Investing in real estate can provide steady and predictable cash flow unlike most businesses. Most households could always find a use for some extra cash or an alternative steady stream of income. Many people turn to finding an extra job, some gravitate to starting a business or investing in the financial markets, but none of these avenues can almost guarantee your monthly income like real estate. By simply buying a property and renting to the general public of business, you can predict the amount of money your properties will generate for each lease, each month. In addition, you are only a rent-increase away from a pay-increase each year.
Tax Reducing Benefits
Income from a business comes along with a nice self-employment tax, but rental income from an investment property and in some cases proceeds from the sale of real estate is not subject to self-employment taxes. If the avoidance of self-employment taxes wasn’t enough, the mortgage interest paid each month is tax-deductible. In addition, the real estate investor can further decrease their tax burden by depreciating the property each year.

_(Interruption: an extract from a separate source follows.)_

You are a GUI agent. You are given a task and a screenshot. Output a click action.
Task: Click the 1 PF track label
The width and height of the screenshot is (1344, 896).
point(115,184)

Use of Appreciation as a Hedge Against Inflation
Over time the cost of everything increases, including a home’s value. Buying a home requires a low down payment (relative to the total property purchase price) and yet carries the ability of the owner to entirely control the asset (the property) before actually paying for it in full. If the mortgage is kept current, the owner of property reaps the financial benefits of not only collected rents but also the future inflation-influence value of the property. Buying a home at today’s price and holding it for an extended period allows one to hedge against inflation. An investor, could buy a home for $200,000 today and sale the home in 15 years for $500,000. Make note, the investor never really pays for the property in full because a mortgage loan is obtained to buy the property, yet the real estate investor is able to enjoy the sale profit of $300,000 without ever fully paying for the original purchase price of $200,000. This future value of the home over the actual purchase price is known as appreciation.